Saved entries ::

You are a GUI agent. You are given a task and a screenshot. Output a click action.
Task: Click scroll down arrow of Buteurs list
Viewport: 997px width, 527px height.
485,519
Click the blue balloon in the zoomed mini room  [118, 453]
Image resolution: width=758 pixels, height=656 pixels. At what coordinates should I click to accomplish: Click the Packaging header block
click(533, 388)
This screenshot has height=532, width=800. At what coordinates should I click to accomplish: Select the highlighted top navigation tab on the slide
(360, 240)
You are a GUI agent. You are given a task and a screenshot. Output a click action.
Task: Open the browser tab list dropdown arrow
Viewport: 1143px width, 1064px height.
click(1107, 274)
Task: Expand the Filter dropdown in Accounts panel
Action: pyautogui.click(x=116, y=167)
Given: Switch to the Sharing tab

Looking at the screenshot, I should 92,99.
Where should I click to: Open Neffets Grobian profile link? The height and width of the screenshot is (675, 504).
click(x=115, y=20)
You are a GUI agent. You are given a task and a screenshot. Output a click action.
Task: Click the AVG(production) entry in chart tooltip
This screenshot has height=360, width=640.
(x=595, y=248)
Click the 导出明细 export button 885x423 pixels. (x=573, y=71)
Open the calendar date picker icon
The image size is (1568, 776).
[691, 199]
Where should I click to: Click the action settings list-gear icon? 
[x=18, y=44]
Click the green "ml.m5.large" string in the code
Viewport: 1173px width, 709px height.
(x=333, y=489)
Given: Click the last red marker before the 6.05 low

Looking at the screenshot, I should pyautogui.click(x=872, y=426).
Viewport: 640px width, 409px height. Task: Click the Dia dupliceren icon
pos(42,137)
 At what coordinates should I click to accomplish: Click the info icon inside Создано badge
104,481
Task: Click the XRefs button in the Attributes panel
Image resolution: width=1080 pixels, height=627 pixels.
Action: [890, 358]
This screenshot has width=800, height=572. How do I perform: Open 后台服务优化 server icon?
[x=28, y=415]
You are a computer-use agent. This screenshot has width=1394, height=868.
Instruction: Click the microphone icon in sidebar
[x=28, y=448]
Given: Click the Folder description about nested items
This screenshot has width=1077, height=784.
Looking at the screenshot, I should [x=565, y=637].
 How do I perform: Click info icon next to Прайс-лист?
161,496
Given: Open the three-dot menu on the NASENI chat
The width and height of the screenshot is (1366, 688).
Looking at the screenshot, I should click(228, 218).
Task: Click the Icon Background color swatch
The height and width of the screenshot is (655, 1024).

WHAT THIS TASK INVOLVES ::
Could you reproduce every record above exactly as it appears?

RESULT OF THE EXERCISE ::
You are a GUI agent. You are given a task and a screenshot. Output a click action.
Task: Click scroll down arrow of Buteurs list
Viewport: 997px width, 527px height.
485,519
Click the blue balloon in the zoomed mini room  [118, 453]
Image resolution: width=758 pixels, height=656 pixels. At what coordinates should I click to accomplish: Click the Packaging header block
click(533, 388)
This screenshot has height=532, width=800. At what coordinates should I click to accomplish: Select the highlighted top navigation tab on the slide
(360, 240)
You are a GUI agent. You are given a task and a screenshot. Output a click action.
Task: Open the browser tab list dropdown arrow
Viewport: 1143px width, 1064px height.
click(1107, 274)
Task: Expand the Filter dropdown in Accounts panel
Action: pyautogui.click(x=116, y=167)
Given: Switch to the Sharing tab

Looking at the screenshot, I should 92,99.
Where should I click to: Open Neffets Grobian profile link? The height and width of the screenshot is (675, 504).
click(x=115, y=20)
You are a GUI agent. You are given a task and a screenshot. Output a click action.
Task: Click the AVG(production) entry in chart tooltip
This screenshot has height=360, width=640.
(x=595, y=248)
Click the 导出明细 export button 885x423 pixels. (x=573, y=71)
Open the calendar date picker icon
The image size is (1568, 776).
[691, 199]
Where should I click to: Click the action settings list-gear icon? 
[x=18, y=44]
Click the green "ml.m5.large" string in the code
Viewport: 1173px width, 709px height.
(x=333, y=489)
Given: Click the last red marker before the 6.05 low

Looking at the screenshot, I should pyautogui.click(x=872, y=426).
Viewport: 640px width, 409px height. Task: Click the Dia dupliceren icon
pos(42,137)
 At what coordinates should I click to accomplish: Click the info icon inside Создано badge
104,481
Task: Click the XRefs button in the Attributes panel
Image resolution: width=1080 pixels, height=627 pixels.
Action: [890, 358]
This screenshot has width=800, height=572. How do I perform: Open 后台服务优化 server icon?
[x=28, y=415]
You are a computer-use agent. This screenshot has width=1394, height=868.
Instruction: Click the microphone icon in sidebar
[x=28, y=448]
Given: Click the Folder description about nested items
This screenshot has width=1077, height=784.
Looking at the screenshot, I should [x=565, y=637].
 How do I perform: Click info icon next to Прайс-лист?
161,496
Given: Open the three-dot menu on the NASENI chat
The width and height of the screenshot is (1366, 688).
Looking at the screenshot, I should click(228, 218).
Task: Click the Icon Background color swatch
The height and width of the screenshot is (655, 1024).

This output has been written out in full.